Le positionnement de haute précision en mer

  • Hydro­gra­phie. Nous en avons longue­ment par­lé au pre­mier para­graphe et nous n’y revien­drons que briève­ment, d’une part pour soulign­er que les lev­és hydro­graphiques doivent être plus pré­cis que les cartes qui en sont issues, pour lesquelles il faut vis­er une pré­ci­sion com­pat­i­ble avec celle, crois­sante, du posi­tion­nement des nav­i­ga­teurs par satel­lite, et d’autre part pour observ­er qu’il s’ag­it d’un méti­er à part entière, qu’il ne s’im­pro­vise pas, et que les ser­vices hydro­graphiques ont donc un rôle cen­tral à jouer dans le recueil des don­nées hydro­graphiques (notam­ment bathymétrie, mais aus­si marée, courants, amers…), lesquelles sont néces­saires pour des domaines de plus en plus nombreux.
  • Le posi­tion­nement des chantiers de travaux ou de recherche. Out­re les sim­ples avan­tages de répéti­tiv­ité, qui per­me­t­tent au plus mod­este caseyeur muni d’un récep­teur ” satel­lite ” dif­féren­tiel de retrou­ver à quelques mètres près ses engins de pêche lais­sés sur le fond, la pré­ci­sion de local­i­sa­tion au large est mise à prof­it pour plac­er et surtout retrou­ver, même par très grands fonds, des équipements divers tels que des têtes de for­age. Il faut alors pass­er par l’in­ter­mé­di­aire de balis­es acous­tiques et par l’exé­cu­tion de pro­fils bathy­célérimétriques de précision.
  • Appli­ca­tions spé­ciales. Les util­i­sa­tions con­cernées sont les manœu­vres de port (emploi de remorqueurs et pousseurs) avec une pré­ci­sion rel­a­tive de 1 mètre, puis les travaux de con­struc­tions d’ou­vrages mar­itimes qui exi­gent, ain­si que les dis­posi­tifs d’ac­costage automa­tique, une local­i­sa­tion au décimètre près.

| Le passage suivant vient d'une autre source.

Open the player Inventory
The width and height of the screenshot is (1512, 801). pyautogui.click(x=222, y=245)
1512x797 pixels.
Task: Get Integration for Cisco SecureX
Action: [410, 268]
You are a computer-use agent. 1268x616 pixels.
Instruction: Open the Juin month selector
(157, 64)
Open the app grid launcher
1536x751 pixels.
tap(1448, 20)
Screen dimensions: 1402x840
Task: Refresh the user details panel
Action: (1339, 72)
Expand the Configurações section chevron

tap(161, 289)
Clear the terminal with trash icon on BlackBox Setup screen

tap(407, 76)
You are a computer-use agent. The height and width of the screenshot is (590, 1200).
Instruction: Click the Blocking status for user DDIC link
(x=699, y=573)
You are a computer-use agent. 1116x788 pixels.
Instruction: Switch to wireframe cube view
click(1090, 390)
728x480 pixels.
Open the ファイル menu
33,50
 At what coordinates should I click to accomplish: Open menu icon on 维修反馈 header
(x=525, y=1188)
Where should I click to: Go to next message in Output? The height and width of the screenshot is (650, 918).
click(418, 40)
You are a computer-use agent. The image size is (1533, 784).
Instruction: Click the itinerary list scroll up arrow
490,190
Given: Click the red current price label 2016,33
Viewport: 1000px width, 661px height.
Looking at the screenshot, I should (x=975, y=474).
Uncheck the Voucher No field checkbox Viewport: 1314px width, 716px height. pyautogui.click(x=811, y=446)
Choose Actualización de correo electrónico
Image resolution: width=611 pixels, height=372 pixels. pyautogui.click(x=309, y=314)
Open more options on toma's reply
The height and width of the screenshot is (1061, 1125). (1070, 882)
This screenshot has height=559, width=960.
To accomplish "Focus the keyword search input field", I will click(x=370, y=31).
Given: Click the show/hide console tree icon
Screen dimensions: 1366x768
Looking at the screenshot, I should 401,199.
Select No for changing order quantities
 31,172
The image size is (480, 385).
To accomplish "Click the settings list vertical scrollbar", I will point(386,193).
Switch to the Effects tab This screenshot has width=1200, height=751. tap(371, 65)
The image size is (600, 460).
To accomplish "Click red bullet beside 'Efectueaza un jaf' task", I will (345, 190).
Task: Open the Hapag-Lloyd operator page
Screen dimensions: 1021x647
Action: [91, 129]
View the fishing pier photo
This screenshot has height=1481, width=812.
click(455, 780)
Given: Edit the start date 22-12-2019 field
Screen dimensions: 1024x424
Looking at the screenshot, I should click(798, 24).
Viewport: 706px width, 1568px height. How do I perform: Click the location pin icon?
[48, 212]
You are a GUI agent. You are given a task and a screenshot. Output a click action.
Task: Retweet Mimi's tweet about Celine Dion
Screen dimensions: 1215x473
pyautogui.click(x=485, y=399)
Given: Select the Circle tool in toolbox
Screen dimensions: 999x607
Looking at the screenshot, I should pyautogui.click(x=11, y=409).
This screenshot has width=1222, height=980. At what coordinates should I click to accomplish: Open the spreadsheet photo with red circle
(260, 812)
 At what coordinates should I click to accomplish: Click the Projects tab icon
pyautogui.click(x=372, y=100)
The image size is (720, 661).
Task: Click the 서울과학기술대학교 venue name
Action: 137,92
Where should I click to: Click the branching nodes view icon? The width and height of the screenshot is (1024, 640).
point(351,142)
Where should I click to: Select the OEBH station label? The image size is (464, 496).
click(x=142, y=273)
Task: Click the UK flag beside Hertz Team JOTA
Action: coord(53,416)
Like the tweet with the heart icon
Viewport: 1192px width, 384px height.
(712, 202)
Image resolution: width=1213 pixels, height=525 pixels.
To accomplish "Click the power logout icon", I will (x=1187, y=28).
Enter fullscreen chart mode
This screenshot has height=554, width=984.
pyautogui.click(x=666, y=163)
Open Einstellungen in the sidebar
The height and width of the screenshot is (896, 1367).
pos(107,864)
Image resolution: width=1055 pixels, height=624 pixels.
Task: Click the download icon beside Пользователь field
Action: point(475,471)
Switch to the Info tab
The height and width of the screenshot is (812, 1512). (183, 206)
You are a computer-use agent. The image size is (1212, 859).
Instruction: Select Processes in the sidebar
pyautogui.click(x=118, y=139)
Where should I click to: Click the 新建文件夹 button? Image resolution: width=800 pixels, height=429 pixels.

Des appli­ca­tions de pré­ci­sion ana­logue ont déjà été expéri­men­tées : on peut sur­veiller les phénomènes de change­ment d’assi­ette et d’en­fon­ce­ment des grands navires en fonc­tion de la vitesse par petits fonds à l’aide d’an­tennes répar­ties sur toute la longueur du bâti­ment et il est égale­ment pos­si­ble, en mesurant l’alti­tude de cha­cune des piles des plates-formes de tra­vail, d’en con­trôler l’en­fon­ce­ment naturel ou accidentel.

Conclusion

Les satel­lites sont omniprésents dans le domaine mar­itime, et le posi­tion­nement y joue un rôle clé sans lequel la plu­part des autres moyens auraient peu de sig­ni­fi­ca­tion. Il n’a fal­lu qu’une ving­taine d’an­nées pour qu’ils se banalisent et devi­en­nent indis­pens­ables aux pro­fes­sion­nels comme aux plai­sanciers, aux chercheurs comme aux prestataires de ser­vices, aux civils comme aux mil­i­taires. Les capac­ités de la recherche et de l’in­dus­trie européennes spa­tiales, français­es en par­ti­c­uli­er, sont au pre­mier rang mon­di­al. Elles con­stituent un atout majeur, mais ne sont pas une fin en elles-mêmes : les nom­breuses inno­va­tions qu’elles per­me­t­tent doivent aus­si faire l’ob­jet de poli­tiques éta­tiques et indus­trielles ambitieuses, dans lesquelles les mers et les océans doivent occu­per une place à la mesure des enjeux envi­ron­nemen­taux, économiques et de sécu­rité qui y sont associés. 

_______________________________________
1.
Mais pas suff­isante : il faut pour ” voir ” assim­i­l­er les don­nées d’al­timétrie dans des mod­èles qui ont aus­si besoin de don­nées in situ, recueil­lies par des pro­fileurs autonomes dont les posi­tions et les mesures sont trans­mis­es par d’autres satellites.